I'm also creating a new door for this bigger box that has it's door missing and a few pieces of parquetry tiles missing and a stuck draw with a missing handle.



My third project is an old tea caddy that needs a new side handle and cleaning up and reglueing here and there...


It's still got its original velvet lining and foil lining in the tea holders and it has it's original glass mixing bowl - it's a little bit chipped but all in all not bad for it's age.

I'll keep you posted as to my progress. Next step is to try and carry into London one of 6 dining chairs I bought on Ebay for repair and re-upholstering... quite how I am going to carry one all the way to Commercial Road to my evening class I am not too sure... but if I can do it... I am sure I will learn a lot.

And so, in answer to the title of this blog... how hard can it be?

The answer my friends is... quite hard indeed. But very enjoyable and rewarding.


Monday 11 May 2015

From Small Acorns Grow...


I had a bee in my bonnet recently about making a picture of a tree out of applique felt. It came from watching an episode of 'The Great Interior Design Challenge' where I thought I spied a picture of a tree made from fabric in the background on a wall somewhere for about 2 seconds, then it was gone. But it got me thinking. And above us you can see the result. Which now hangs on the wall in our living room. 

When I first started, I wasn't sure whether or not to put the coloured leaves on it, as you can see below, it looked pretty nice without. But a little bare. And I have this other idea where I would like to make some cushion covers with primary colour blobs on which I will make into birds with long legs... more on that later... but I thought it would be nice to tie in the colours in the cushions with those on the wall on this picture, so I sewed on some felt coloured leaves too. 

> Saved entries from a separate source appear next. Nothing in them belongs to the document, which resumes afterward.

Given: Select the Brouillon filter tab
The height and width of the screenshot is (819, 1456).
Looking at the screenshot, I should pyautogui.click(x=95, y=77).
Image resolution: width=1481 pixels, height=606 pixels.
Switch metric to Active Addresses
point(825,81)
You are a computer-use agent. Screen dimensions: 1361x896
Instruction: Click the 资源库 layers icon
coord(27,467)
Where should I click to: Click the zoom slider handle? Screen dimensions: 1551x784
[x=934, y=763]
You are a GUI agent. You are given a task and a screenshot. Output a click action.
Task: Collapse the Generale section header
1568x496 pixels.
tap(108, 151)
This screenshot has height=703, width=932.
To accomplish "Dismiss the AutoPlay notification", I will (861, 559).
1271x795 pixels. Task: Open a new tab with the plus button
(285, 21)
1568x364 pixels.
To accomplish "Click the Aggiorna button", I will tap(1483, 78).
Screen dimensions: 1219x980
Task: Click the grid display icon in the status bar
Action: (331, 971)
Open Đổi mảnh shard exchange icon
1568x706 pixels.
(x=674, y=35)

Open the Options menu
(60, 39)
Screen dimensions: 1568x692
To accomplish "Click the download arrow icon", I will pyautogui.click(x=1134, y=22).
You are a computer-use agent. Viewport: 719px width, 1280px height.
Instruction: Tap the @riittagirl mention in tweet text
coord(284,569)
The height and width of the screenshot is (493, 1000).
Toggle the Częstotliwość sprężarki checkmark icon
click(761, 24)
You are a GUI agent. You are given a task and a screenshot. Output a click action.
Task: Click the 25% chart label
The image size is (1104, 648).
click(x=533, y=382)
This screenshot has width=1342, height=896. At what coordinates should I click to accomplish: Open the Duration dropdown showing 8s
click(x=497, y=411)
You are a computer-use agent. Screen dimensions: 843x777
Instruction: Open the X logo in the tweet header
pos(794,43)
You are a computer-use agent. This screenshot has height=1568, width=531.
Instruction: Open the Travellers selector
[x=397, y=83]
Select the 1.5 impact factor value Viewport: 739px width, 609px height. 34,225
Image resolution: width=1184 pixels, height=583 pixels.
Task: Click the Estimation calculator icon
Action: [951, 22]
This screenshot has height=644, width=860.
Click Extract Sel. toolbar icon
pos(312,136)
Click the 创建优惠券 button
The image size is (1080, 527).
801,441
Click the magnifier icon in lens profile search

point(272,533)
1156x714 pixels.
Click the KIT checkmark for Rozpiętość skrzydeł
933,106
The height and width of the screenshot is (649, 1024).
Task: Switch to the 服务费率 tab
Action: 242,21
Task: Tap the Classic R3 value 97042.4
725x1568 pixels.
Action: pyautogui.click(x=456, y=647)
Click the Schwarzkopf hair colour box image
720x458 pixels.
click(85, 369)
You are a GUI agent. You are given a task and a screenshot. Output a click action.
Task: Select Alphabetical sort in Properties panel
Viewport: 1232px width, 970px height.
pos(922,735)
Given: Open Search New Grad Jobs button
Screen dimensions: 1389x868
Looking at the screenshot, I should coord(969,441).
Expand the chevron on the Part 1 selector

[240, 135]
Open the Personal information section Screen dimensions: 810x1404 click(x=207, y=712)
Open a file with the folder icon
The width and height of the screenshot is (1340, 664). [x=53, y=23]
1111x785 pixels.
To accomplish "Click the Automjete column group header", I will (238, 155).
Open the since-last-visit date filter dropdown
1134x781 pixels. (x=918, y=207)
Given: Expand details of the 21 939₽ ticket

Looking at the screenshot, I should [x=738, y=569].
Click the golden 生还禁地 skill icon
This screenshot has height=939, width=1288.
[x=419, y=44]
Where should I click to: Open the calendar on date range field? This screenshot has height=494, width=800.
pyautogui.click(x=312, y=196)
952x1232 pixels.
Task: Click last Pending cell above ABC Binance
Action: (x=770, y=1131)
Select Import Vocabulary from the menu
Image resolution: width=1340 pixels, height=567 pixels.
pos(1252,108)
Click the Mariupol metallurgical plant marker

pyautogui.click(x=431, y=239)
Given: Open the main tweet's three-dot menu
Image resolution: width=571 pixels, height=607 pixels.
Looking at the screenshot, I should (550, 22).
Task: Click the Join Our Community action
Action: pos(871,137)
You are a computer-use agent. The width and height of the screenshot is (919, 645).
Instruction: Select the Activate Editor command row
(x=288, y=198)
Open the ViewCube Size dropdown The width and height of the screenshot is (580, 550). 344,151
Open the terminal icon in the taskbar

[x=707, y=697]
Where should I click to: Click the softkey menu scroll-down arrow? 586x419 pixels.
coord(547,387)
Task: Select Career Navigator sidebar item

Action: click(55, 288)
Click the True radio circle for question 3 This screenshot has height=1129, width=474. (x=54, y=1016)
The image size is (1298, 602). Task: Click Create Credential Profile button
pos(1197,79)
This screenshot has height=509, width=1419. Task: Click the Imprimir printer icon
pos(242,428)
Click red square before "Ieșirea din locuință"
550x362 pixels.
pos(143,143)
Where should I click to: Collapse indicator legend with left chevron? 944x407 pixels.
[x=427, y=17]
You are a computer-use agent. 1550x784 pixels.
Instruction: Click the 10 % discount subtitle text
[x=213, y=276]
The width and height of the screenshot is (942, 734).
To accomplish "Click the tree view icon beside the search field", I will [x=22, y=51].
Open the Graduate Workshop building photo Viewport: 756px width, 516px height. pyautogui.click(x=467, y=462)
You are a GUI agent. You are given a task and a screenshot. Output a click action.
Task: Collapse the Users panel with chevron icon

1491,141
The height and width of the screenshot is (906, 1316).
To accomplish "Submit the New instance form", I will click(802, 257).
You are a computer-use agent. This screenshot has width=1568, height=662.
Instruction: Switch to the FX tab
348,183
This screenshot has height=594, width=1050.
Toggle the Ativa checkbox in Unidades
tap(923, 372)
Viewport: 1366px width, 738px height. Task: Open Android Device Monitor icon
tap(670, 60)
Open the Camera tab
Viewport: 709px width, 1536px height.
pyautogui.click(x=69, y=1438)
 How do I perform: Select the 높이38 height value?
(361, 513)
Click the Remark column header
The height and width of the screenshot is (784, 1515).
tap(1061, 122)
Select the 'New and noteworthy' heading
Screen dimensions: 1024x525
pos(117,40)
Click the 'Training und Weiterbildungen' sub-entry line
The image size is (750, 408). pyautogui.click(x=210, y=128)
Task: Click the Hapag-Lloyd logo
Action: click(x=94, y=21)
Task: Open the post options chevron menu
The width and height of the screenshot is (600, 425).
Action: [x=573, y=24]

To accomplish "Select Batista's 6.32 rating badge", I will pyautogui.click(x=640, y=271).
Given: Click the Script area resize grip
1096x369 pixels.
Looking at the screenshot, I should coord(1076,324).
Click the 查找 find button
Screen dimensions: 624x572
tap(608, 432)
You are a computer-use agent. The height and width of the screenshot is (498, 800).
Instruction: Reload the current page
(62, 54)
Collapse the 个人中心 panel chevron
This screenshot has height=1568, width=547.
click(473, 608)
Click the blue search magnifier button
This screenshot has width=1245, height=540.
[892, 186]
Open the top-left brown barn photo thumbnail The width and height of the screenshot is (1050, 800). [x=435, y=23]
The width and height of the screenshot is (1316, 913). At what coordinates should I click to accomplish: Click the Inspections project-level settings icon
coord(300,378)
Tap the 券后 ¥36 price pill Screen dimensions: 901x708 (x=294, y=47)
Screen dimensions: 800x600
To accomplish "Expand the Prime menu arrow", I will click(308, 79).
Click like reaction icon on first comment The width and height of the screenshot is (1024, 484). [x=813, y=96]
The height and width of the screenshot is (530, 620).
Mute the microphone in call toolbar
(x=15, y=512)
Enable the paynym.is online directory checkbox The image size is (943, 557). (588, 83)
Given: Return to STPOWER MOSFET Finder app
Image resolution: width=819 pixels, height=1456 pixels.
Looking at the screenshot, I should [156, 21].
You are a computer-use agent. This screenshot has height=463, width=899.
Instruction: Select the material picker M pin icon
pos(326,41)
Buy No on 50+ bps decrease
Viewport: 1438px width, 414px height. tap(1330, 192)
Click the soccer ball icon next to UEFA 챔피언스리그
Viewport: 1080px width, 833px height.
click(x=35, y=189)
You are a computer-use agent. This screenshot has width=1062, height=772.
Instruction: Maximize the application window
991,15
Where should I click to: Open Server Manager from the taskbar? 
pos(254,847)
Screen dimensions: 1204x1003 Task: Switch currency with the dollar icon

My other dilemma was that I was going to add a couple of birds to the branch on the right - you see there is a space I left there specially. But in the end it looked a bit twee (or should that be tweet?) 

My 3rd dilemma was that I bought some copper, gold and silver embroidery thread to put some texture on the trunk of the tree, and I'm still not entirely sure if it adds or detracts from the overall look. If I made another one I'm not sure if I would add that on or not? Also, I'm not entirely happy with the top stitched line across the top of the grass, I was hoping it might fray a bit more down to the line and look really grassy, but in reality - it just looks a bit strange seeing the stitching there. Although, I am not too sure how I would attach the grass otherwise?

I have to say, it was super fiddly to cut out and to sew, and I learned a lot. We used insulation board to staple it to - as that would be really light weight - however, getting a nice straight edge on it was tricky and I am not entirely sure we succeeded on that, as you can see, the top edge of the final piece is pretty wobbly!

I have to tell you also that my lovely hubbie made the frame for me. Which is very impressive! Am just wondering now, if I ought to have stained it and waxed it first to make it a bit darker and smoother and more finished... I may still yet...


I'm not too sure why I wanted to create a massive tree picture, I think I have always had a lot of respect for trees and I think they are really beautiful. I've not told you yet that I am also a published poet - have I? 

When I was in sixth year at school, I wrote and illustrated a poem about trees for our sixth year school magazine. I recently found it in a box of childhood memorabilia that my parents recently dumped on me after a big clear out. It's a very dangerous box to have in the house as it tends to suck away time - I just go for a little rummage in there and before I know it, a few hours have passed... it holds so many treasures from my childhood and teenage years, like all my concert tickets, and notes from friends passed around at school. 

One day I might find a way of making use of some of the goodies in there - in some kind of display or montage, if I ever find the time...


Friday 1 May 2015

Finding Your Cheese


When I was first made redundant last month my husband bought me this card. It made me smile and it made me think. I still have it up in my kitchen to remind myself that anything is possible.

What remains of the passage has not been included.